EFFECTS OF THE INVENTION According to the present invention, good weather resistance such as ozone resistance and ultraviolet resistance is obtained without adding an antioxidant.
It is possible to obtain a wing rubber compound having good adhesion. By using a specific rubber compound that does not contain such an anti-aging agent in the wing part, the appearance of the wing part surface is excellent, there are no microcracks in the wing part, and weather resistance such as ozone resistance and ultraviolet resistance is high. It is possible to obtain a pneumatic tire having excellent durability and durability.

[Brief description of drawings]

FIG. 1 is a schematic partial cross-sectional view of pneumatic tires according to Examples 1-27 and Comparative Examples 1-11.
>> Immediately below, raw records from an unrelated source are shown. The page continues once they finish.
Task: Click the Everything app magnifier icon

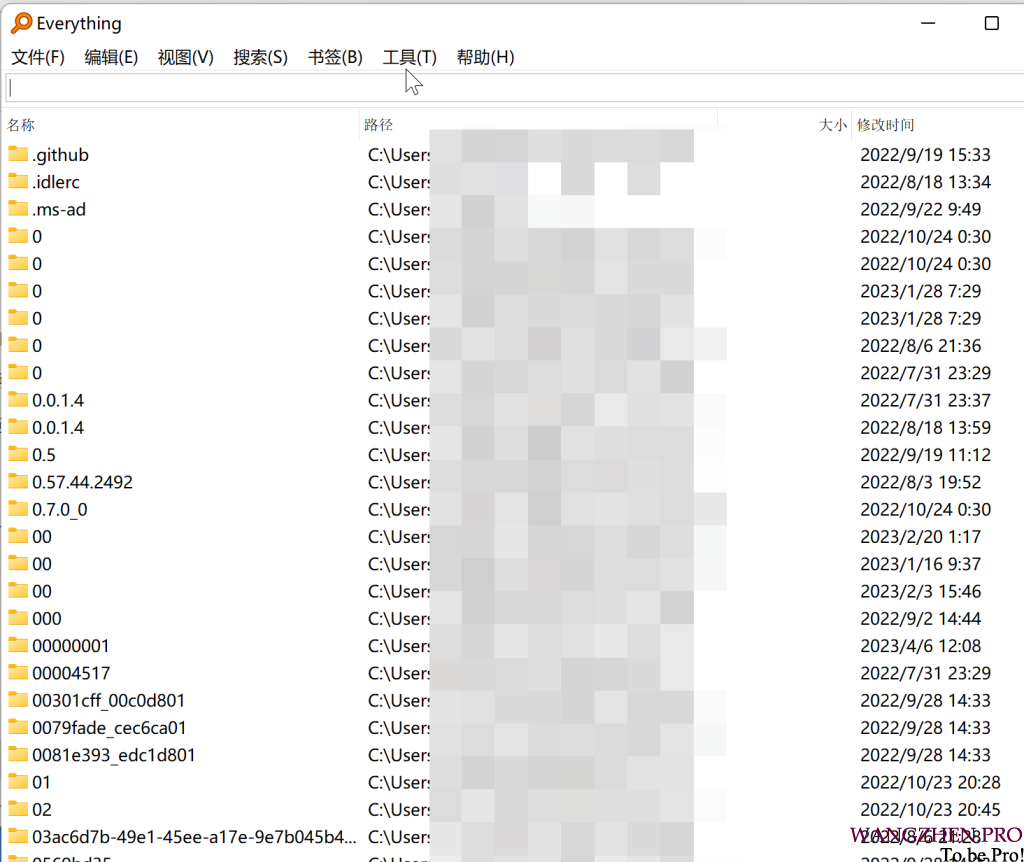Action: (21, 23)
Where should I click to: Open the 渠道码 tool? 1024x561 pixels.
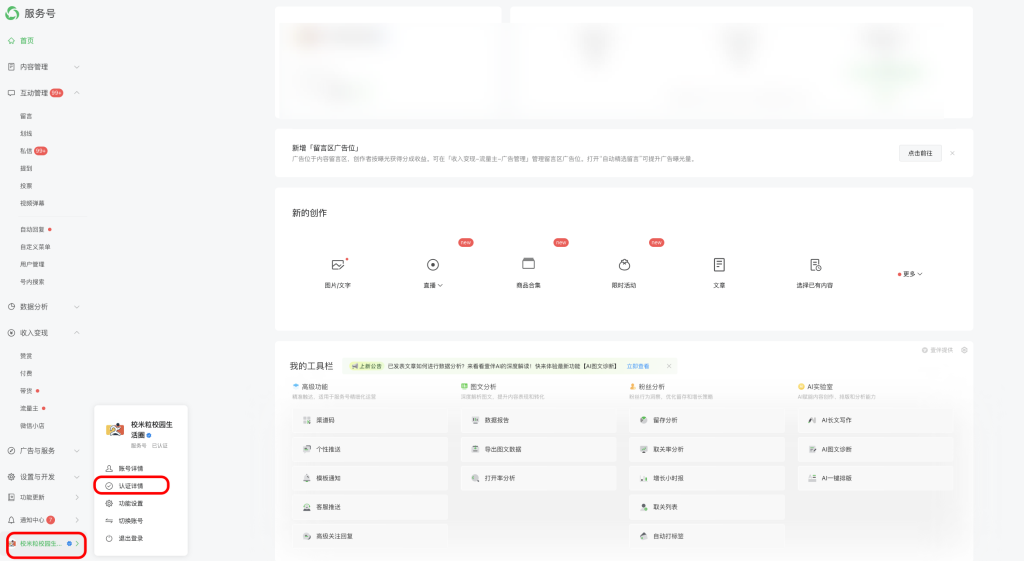[x=370, y=420]
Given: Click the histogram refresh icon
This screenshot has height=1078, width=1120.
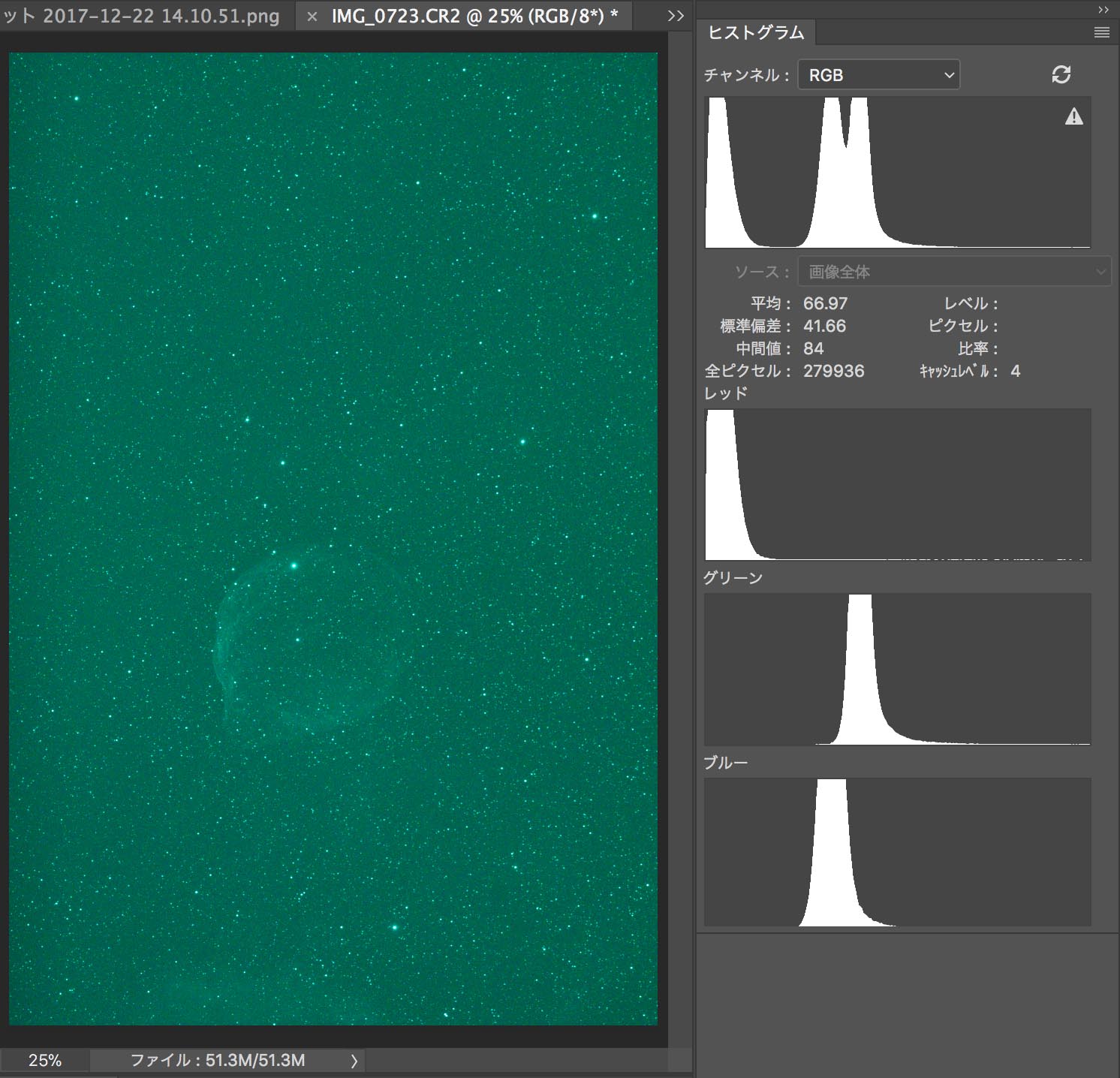Looking at the screenshot, I should (1061, 74).
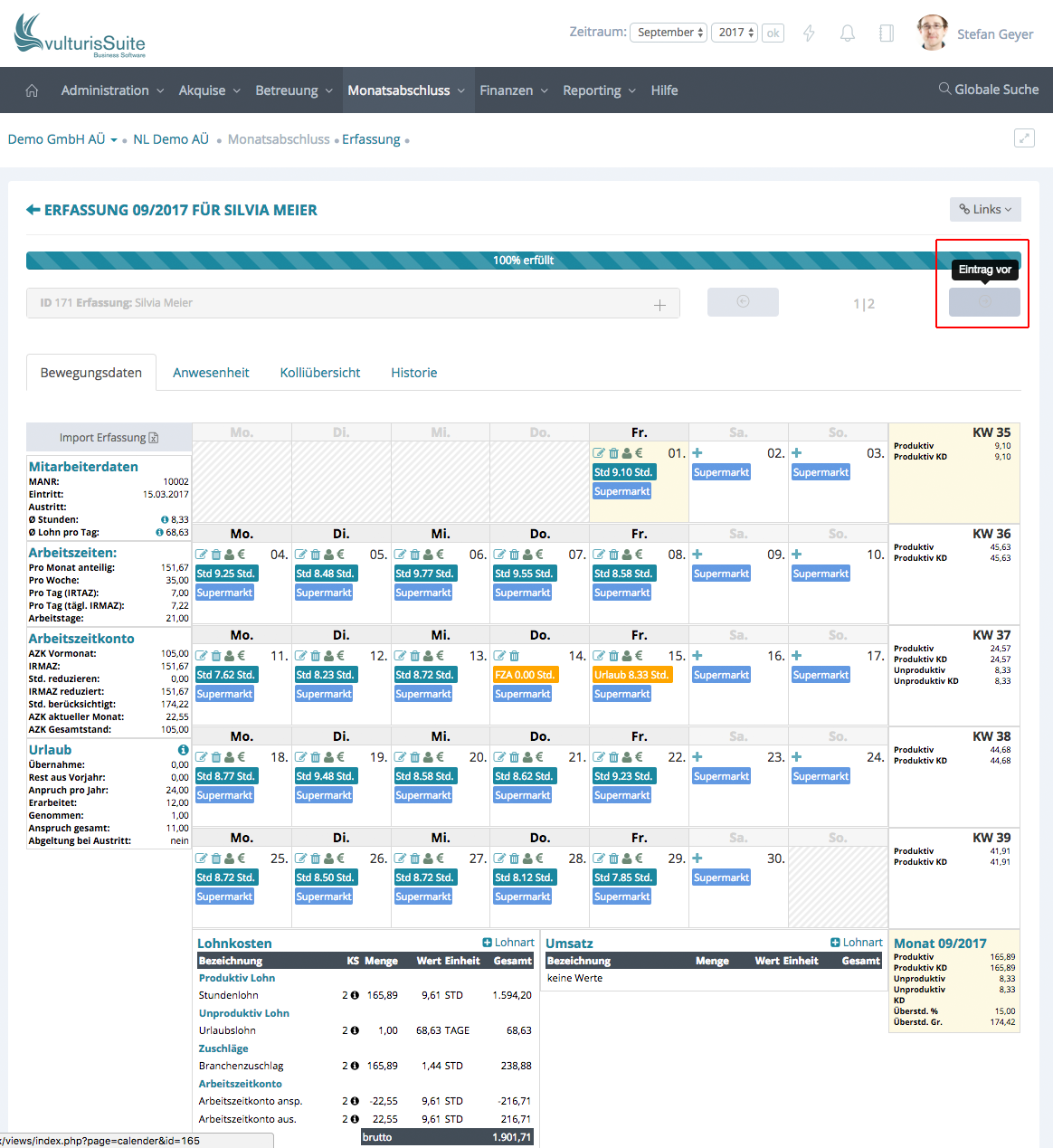Add entry on Saturday 02. with plus icon
This screenshot has width=1053, height=1148.
697,453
FIG. 2 is a schematic partial cross-sectional view of pneumatic tires according to Examples 28 to 41.

[Explanation of symbols]

 1 Case (Carcass) Part 2 Wing Part 3 Sidewall Part 4 Case (Carcass) Part 5 Wing Part 6 Outer Layer of Sidewall Part 7 Inner Layer of Sidewall Part 8 Sidewall Part

Claims (3)

[Claims] 1. A rubber composition having a wing portion adjacent to a side wall portion, the wing portion comprising a ethylene propylene diene rubber and a halogenated butyl rubber, and the total amount of the rubber component in the rubber composition. Is 100 parts by weight, and the content of ethylene propylene diene rubber is E
When the content of the halogenated butyl rubber is X parts by weight, the content of the ethylene propylene diene rubber and the content of the halogenated butyl rubber in the rubber composition are represented by the formula: 20 ≦ E + 0.5X ≦ 40. The formula: 10 ≦ E ≦ 30, the ethylene propylene diene rubber has an iodine value within the range of 10 to 15, and the ethylene propylene diene rubber has an ethylene / propylene ratio (weight ratio) of 65.
A pneumatic tire in the range of / 35 to 85/15. 2. The side wall portion is composed of a rubber composition containing ethylene propylene diene rubber and halogenated butyl rubber, and the total amount of the rubber component in the rubber composition is 100 parts by weight. When the content is E parts by weight and the halogenated butyl rubber content is X parts by weight, the ethylene propylene diene rubber content and the halogenated butyl rubber content in the rubber composition are calculated by the formula: 25 ≦ E + 0. 5X ≦ 35 and the formula: 15 ≦ E ≦ 25, the ethylene propylene diene rubber has an iodine value in the range of 10 to 15, and the ethylene / propylene ratio (weight ratio) of the ethylene propylene diene rubber. Is 65
The pneumatic tire according to claim 1, which is in a range of / 35 to 85/15. 3. The sidewall portion is composed of a plurality of layers, and the outermost layer of the plurality of layers is composed of a rubber composition containing ethylene propylene diene rubber and halogenated butyl rubber. When the total amount of the rubber component is 100 parts by weight, the content of the ethylene propylene diene rubber is E parts by weight, and the content of the halogenated butyl rubber is X parts by weight, the ethylene propylene diene rubber in the rubber composition is The content and the content of the halogenated butyl rubber are represented by the formula: 25 ≦ E + 0.5X ≦ 35 and the formula: 15 ≦ E ≦ 25, and the iodine value of the ethylene propylene diene rubber is within the range of 10 to 15. And the ethylene / propylene ratio (weight ratio) of the ethylene propylene diene rubber is 65
The pneumatic tire according to claim 1, which is in a range of / 35 to 85/15.